# [演習の目的]
次のデータを最初の行から最後の行まで、一字一句変えずに書き写してください。

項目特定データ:
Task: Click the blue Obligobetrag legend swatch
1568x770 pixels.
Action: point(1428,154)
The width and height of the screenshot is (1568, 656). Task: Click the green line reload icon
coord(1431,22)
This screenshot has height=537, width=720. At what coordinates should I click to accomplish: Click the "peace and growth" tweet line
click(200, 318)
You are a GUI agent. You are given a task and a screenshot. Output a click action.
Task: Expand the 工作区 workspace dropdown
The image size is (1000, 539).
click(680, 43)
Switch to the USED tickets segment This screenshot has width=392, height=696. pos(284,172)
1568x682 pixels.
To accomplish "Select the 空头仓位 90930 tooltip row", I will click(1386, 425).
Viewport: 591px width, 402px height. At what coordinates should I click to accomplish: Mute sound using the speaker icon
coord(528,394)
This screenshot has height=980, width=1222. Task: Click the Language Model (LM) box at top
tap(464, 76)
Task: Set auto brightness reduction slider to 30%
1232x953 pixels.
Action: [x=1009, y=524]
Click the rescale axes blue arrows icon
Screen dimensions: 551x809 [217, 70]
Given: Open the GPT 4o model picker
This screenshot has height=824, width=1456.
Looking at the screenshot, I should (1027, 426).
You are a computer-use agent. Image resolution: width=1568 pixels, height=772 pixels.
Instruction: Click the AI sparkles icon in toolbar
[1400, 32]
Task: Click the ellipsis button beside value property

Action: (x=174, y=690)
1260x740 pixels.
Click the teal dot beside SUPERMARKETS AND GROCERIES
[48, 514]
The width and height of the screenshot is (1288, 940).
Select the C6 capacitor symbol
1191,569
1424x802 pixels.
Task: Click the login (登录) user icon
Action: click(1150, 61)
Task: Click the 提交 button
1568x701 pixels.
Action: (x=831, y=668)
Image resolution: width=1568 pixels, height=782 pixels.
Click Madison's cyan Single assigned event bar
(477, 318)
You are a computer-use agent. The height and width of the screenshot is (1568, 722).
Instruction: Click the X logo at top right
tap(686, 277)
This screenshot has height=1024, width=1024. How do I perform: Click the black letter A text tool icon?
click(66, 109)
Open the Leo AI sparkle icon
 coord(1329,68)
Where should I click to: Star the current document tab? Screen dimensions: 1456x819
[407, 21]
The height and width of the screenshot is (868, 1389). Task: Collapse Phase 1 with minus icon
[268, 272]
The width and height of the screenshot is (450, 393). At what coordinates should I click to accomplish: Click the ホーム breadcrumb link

# [演習の解答]
Task: Click the blue Obligobetrag legend swatch
1568x770 pixels.
Action: point(1428,154)
The width and height of the screenshot is (1568, 656). Task: Click the green line reload icon
coord(1431,22)
This screenshot has height=537, width=720. At what coordinates should I click to accomplish: Click the "peace and growth" tweet line
click(200, 318)
You are a GUI agent. You are given a task and a screenshot. Output a click action.
Task: Expand the 工作区 workspace dropdown
The image size is (1000, 539).
click(680, 43)
Switch to the USED tickets segment This screenshot has width=392, height=696. pos(284,172)
1568x682 pixels.
To accomplish "Select the 空头仓位 90930 tooltip row", I will click(1386, 425).
Viewport: 591px width, 402px height. At what coordinates should I click to accomplish: Mute sound using the speaker icon
coord(528,394)
This screenshot has height=980, width=1222. Task: Click the Language Model (LM) box at top
tap(464, 76)
Task: Set auto brightness reduction slider to 30%
1232x953 pixels.
Action: [x=1009, y=524]
Click the rescale axes blue arrows icon
Screen dimensions: 551x809 [217, 70]
Given: Open the GPT 4o model picker
This screenshot has height=824, width=1456.
Looking at the screenshot, I should (1027, 426).
You are a computer-use agent. Image resolution: width=1568 pixels, height=772 pixels.
Instruction: Click the AI sparkles icon in toolbar
[1400, 32]
Task: Click the ellipsis button beside value property

Action: (x=174, y=690)
1260x740 pixels.
Click the teal dot beside SUPERMARKETS AND GROCERIES
[48, 514]
The width and height of the screenshot is (1288, 940).
Select the C6 capacitor symbol
1191,569
1424x802 pixels.
Task: Click the login (登录) user icon
Action: click(1150, 61)
Task: Click the 提交 button
1568x701 pixels.
Action: (x=831, y=668)
Image resolution: width=1568 pixels, height=782 pixels.
Click Madison's cyan Single assigned event bar
(477, 318)
You are a computer-use agent. The height and width of the screenshot is (1568, 722).
Instruction: Click the X logo at top right
tap(686, 277)
This screenshot has height=1024, width=1024. How do I perform: Click the black letter A text tool icon?
click(66, 109)
Open the Leo AI sparkle icon
 coord(1329,68)
Where should I click to: Star the current document tab? Screen dimensions: 1456x819
[407, 21]
The height and width of the screenshot is (868, 1389). Task: Collapse Phase 1 with minus icon
[268, 272]
The width and height of the screenshot is (450, 393). At what coordinates should I click to accomplish: Click the ホーム breadcrumb link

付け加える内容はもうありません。